Everything I Never Told You

Everything I Never Told You (2014)
By Celeste Ng

There's a missing teenager, a nearby lake, a dodgy-looking boyfriend and a dysfunctional family with secrets - sounds like a fairly simple murder mystery, right? But Everything I Never Told You was Amazon's Best Book of 2014 for good reason and it's much more than you might initially
expect.

For starters, the mystery of the missing girl (lost? kidnapped? imprisoned? murdered?) is resolved pretty quickly - in fact, it's never really a mystery at all. The very first paragraph of the book reads "Lydia is dead. But they don't know this yet. 1977, May 3, six thirty in the morning, no one knows anything but this innocuous fact: Lydia is late for breakfast".

Missing girl Lydia Lee is her parents' favourite child - intelligent, ambitious and popular, she seems the least likely of teenagers to disappear.
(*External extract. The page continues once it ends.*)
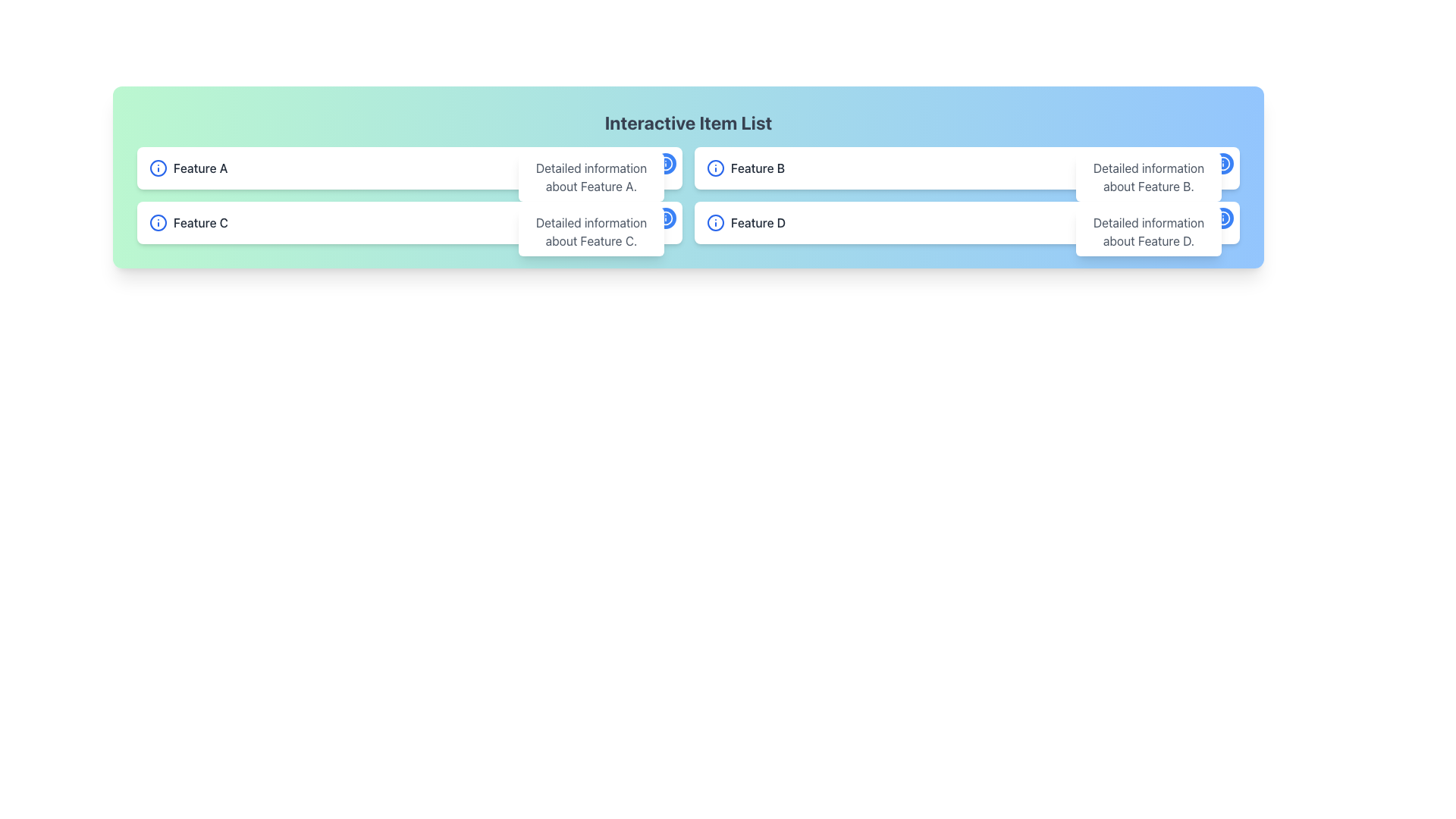 This screenshot has width=1456, height=819. I want to click on the circular button with a blue background and an 'i' icon in white, located in the top-right corner of the card containing 'Feature A', so click(666, 164).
As we learn more about Lydia and her family though, the events of that May morning begin to make a bit more sense. The Lees are a bit of a novelty in 1970's small-town Ohio - mother Marilyn is blonde and beautiful, with crushed dreams of a career in medicine; father James is American-born Chinese, a history professor who specialises in the particularly American institution of Cowboys. Lydia's older brother and younger sister have both been relegated to minor roles in the family as their parents pour all of their hopes and dreams into blue-eyed Lydia. For her mother, she is a hard-working, focused scientist with an assured future at medical school. For her father, she is young, vivacious and popular, surrounded by giggling blonde American friends. In reality though, Lydia may not be any of these things at all. After her daughter's disappearance, Marilyn snoops through Lydia's diary to find clues, only to find that every single page is blank.
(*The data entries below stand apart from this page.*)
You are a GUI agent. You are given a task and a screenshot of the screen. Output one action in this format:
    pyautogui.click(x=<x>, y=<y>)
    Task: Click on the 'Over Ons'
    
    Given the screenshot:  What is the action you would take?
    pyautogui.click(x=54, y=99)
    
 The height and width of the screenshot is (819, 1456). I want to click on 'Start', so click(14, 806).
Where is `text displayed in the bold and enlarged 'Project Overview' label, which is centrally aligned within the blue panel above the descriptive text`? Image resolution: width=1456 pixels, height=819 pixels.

Everything I Never Told You is a book full of secrets, mysteries and misunderstandings. First and foremost is the mystery of Lydia's disappearance, but there are also secrets between Marilyn and James, the unexplained disappearance (and then re-appearance) of Marilyn from the family a few years earlier, the reason for the complete absence of grandparents from the children's lives, older brother Nathan's secretive ambitions and younger sister Hannah's secret stash of stolen objects. The narrative moves back and forward in time through the 1960s and 1970s, following various members of the family and adding layer upon layer of complexity to the characters and the relationships between them. Running beneath it all is an undercurrent of racism and misunderstanding - there are no other mixed-race families around and it's a time and place where it's still perfectly acceptable to refer to the Lee family as "Orientals". Following Lydia's disappearance, the local newspaper runs a story headed "Children of Mixed Backgrounds Often Struggle to Find Their Place" and it seems to be widespread opinion that her disappearance is due to her unfortunate ethnic background.
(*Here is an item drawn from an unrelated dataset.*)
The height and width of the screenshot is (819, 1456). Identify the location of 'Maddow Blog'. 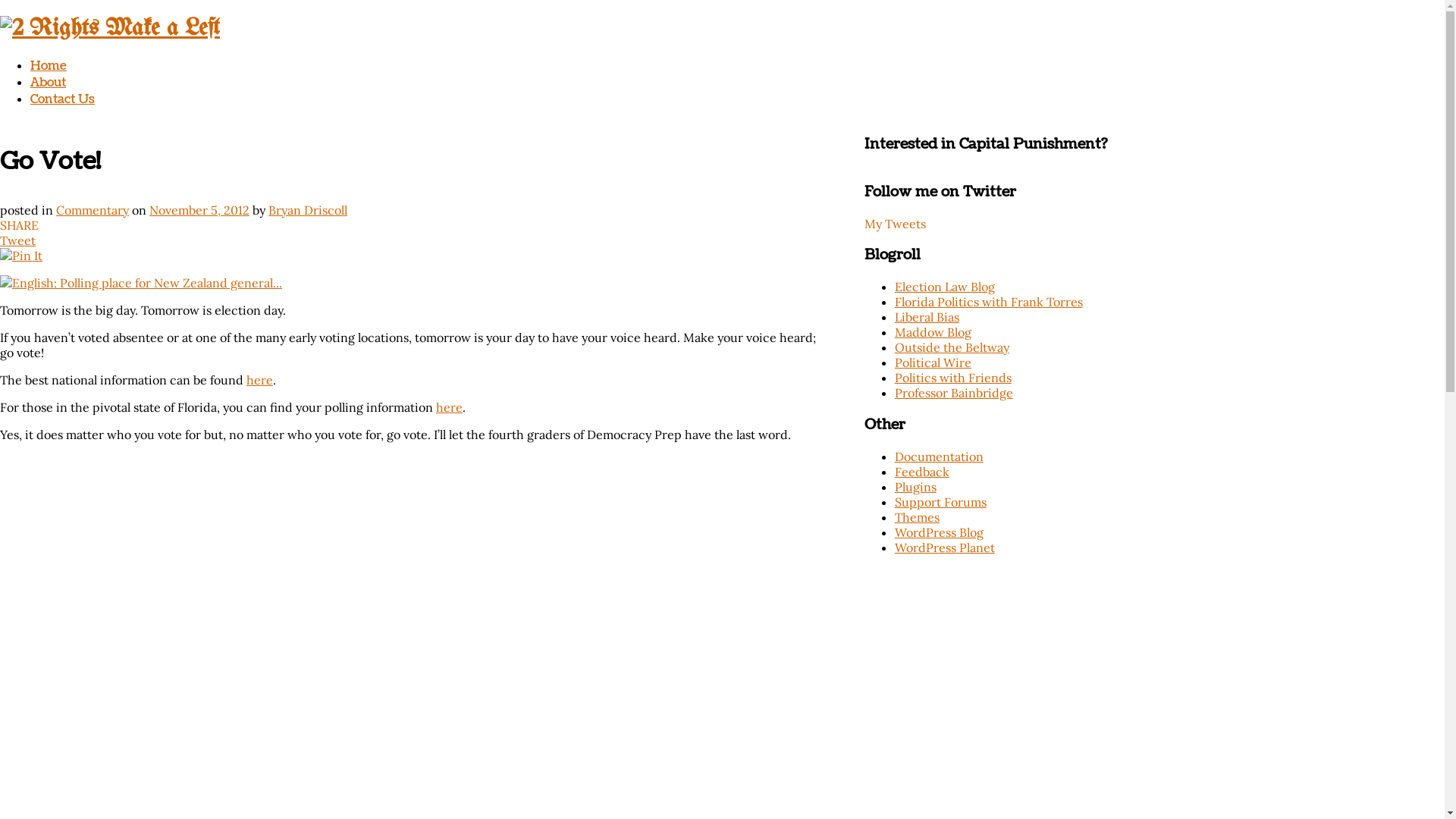
(895, 331).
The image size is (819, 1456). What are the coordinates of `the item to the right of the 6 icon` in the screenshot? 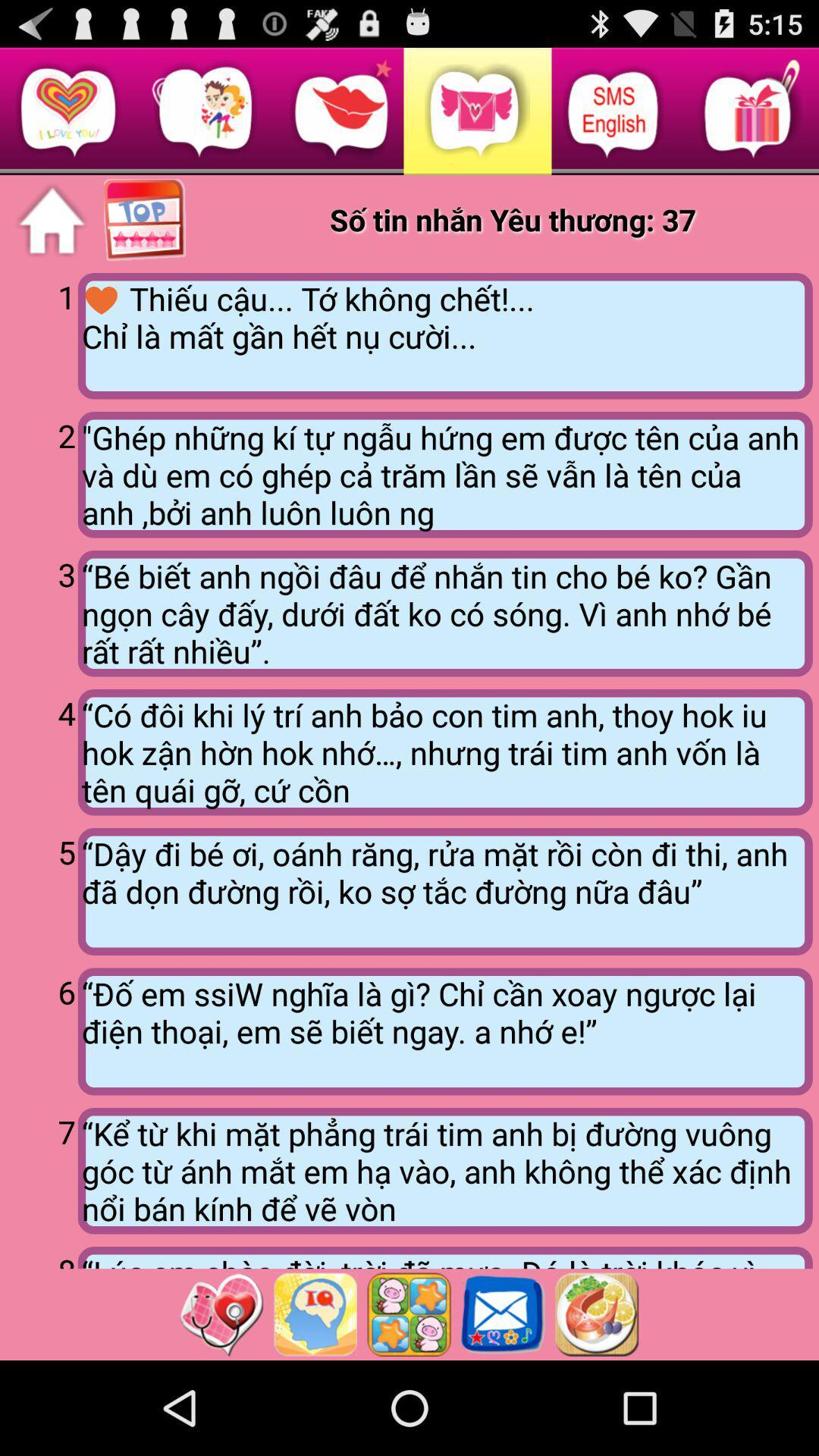 It's located at (444, 1031).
America - not always particularly accepting of the "Orientals"
It's a beautifully-constructed portrait of a unique family, with characters so well-written and complex that they feel completely real. There are elements of suspense in Everything I Never Told You, as the story builds to the final revelation of exactly what happened to Lydia - but there's so much more to the book than that. Ultimately, all of the character development along the way means that you feel very strongly about and for the Lee family, so that ultimately the final twist has much more impact than it might otherwise have done. It is fantastically well done, and Amazon may well be right in choosing this as the Best Book of 2014; it would be hard to pick a better one.